Reconnaître l’expérience, c’est créer de la confiance…
« La confiance est un élément majeur : sans elle, aucun projet n’aboutit » (Eric TABARLY, Mémoires du large)
Le fait que l’expérience et sa reconnaissance précèdent (et nourrissent) la compétence a déjà été largement explicité par les travaux de nos amis de l’association RECONNAÎTRE (et le Colloque « E-PIC PARIS 2024 » y reviendra largement début novembre).
Mais, même si nous ne sommes pas les seuls à concevoir les choses de la sorte, il reste beaucoup de paramètres à prendre en compte et faire bouger pour que cela « infuse » assez largement dans l’écosystème des compétences, en Europe et surtout en France , où tant d’acteurs sont tellement attachés à un triptyque « former/valider/diplômer ».
Pourtant, il y aurait suffisamment de travaux formalisés , notamment dans le cadre de l’AFNOR en France (où plusieurs d’entre nous sont engagé(e)s de longue date), et d’expériences de terrain, y compris accompagnées par le Ministère du Travail (avec le soutien au développement de « pépites » d’étudiants-entrepreneurs) ou l’APEC (avec les premières promotions d’un « start-up shaker »), pour convaincre de cette approche nouvelle, en plus du formidable mouvement « Badgeons notre Région » ou « Badgeons la Métropole » qui gagne maintenant du terrain …
Notre Association en ait tellement convaincue que notre Séminaire d’été 2024 a décidé de repenser notre identité, en reformulant désormais notre vocation comme celle d’ « accompagner la reconnaissance et le développement des compétences, pour la performance des organisations ».
Et il est important et plaisant de voir que ces démarches ne sont plus isolées en Europe. Ainsi, il serait utile de s’intéresser aux projets européens ERASMUS d’amélioration et, dans une certaine mesure, de clarification des relations Education/Entreprises (tel « ED EN HUB », auquel notre partenaire FREREF (1) a activement participé aux côtés de partenaires belges, italiens, finlandais …). En effet, il appert notamment de ces travaux – portant également sur un partage de l’approche des « soft skills » – que le point nodal du dialogue c’est bien le partage des constats sur l’émergence de l’expérience qui , partant du terrain, d’une part, irrigue les parcours de développement des compétences et leur validation et, d’autre part, éclaire et/ou consolide l’approche des entreprises sur le recrutement et la fidélisation des talents (2).
A cet égard, on doit s’intéresser à ce qui voit le jour, y compris en France, dans les entreprises du « Care » comme dans celles du Numérique, pour le déploiement intelligent de « micro-credentials » (en refusant la facilité ou le contresens de les ramener à de simples « micro-certifications » dans une acception française réductrice) …

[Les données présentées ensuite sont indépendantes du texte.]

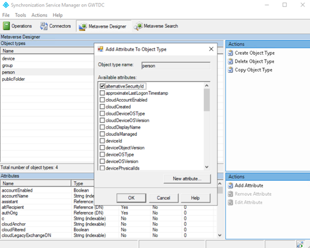This screenshot has height=248, width=310.
Task: Click the New attribute... button
Action: click(x=187, y=179)
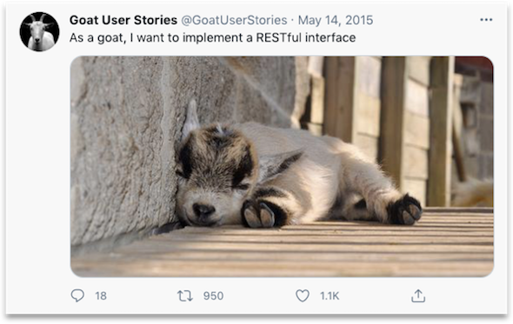
Task: Click the reply count 18
Action: click(101, 296)
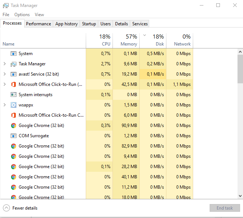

On pourrait citer ici aussi tout ce qui change quand on joue le jeu de la reconnaissance de l’expérience en entreprise, spécialement dans le cadre d’une Formation En Situation de Travail, mettant la réflexivité au cœur d’une dynamique de prise en compte de la pratique, qui commence entre pairs avant de trouver (prouver !) sa pertinence à l’échelle de l’unité de travail ou de l’entreprise toute entière.
Mais le principal sera sans doute de mettre l’accent sur ce que ce principe du « primat de la reconnaissance » change tant dans le monde des accompagnateurs de la compétence (consultants, formateurs, coachs, tuteurs, …) que dans celui de la gestion des ressources humaines.
Et, pour conclure provisoirement sur les changements que cela suppose, notons déjà l’obligation de passer du sachant qui « délivre » ou « valide » une reconnaissance, du haut d’un dispositif, à celui d’« émetteur de confiance » , boostant l’expérience et la conscience que la personne en prend.
Cette posture peut et doit se généraliser , au fur et à mesure que sera largement compris l’intérêt de partir de la reconnaissance ouverte, y compris pour repenser l’architecture et les modalités de validation formelle. Car, comme le prouve déjà de nombreuses équipes de l’Education Nationale engagées dans des Collectifs pour « badger un territoire », il est temps de concevoir reconnaissance non formelle et formelle comme complémentaires et non comme les divisions hiérarchiques d’un ensemble fini.
Ce sera un des sujets majeurs des mois à venir, indépendamment du cap que pourra tracer un nouveau gouvernement et auquel devront réagir tant l’écosystème de l’emploi et de la formation (dont les partenaires sociaux) que les entreprises avec leur management.
Jacques FAUBERT
Président de l’Association pour le Développement
et l’accompagnement des Compétences (ADevComp)
(1) FORUM DES REGIONS D’EUROPE POUR LA RECHERCHE, L’EDUCATION ET LA FORMATION (FREREF) – https://freref.eu
(2) Ce qu’ont démontré les participant(e)s au FREREF DAYS d’Emilie Romagne (2023) et Barcelone (2024).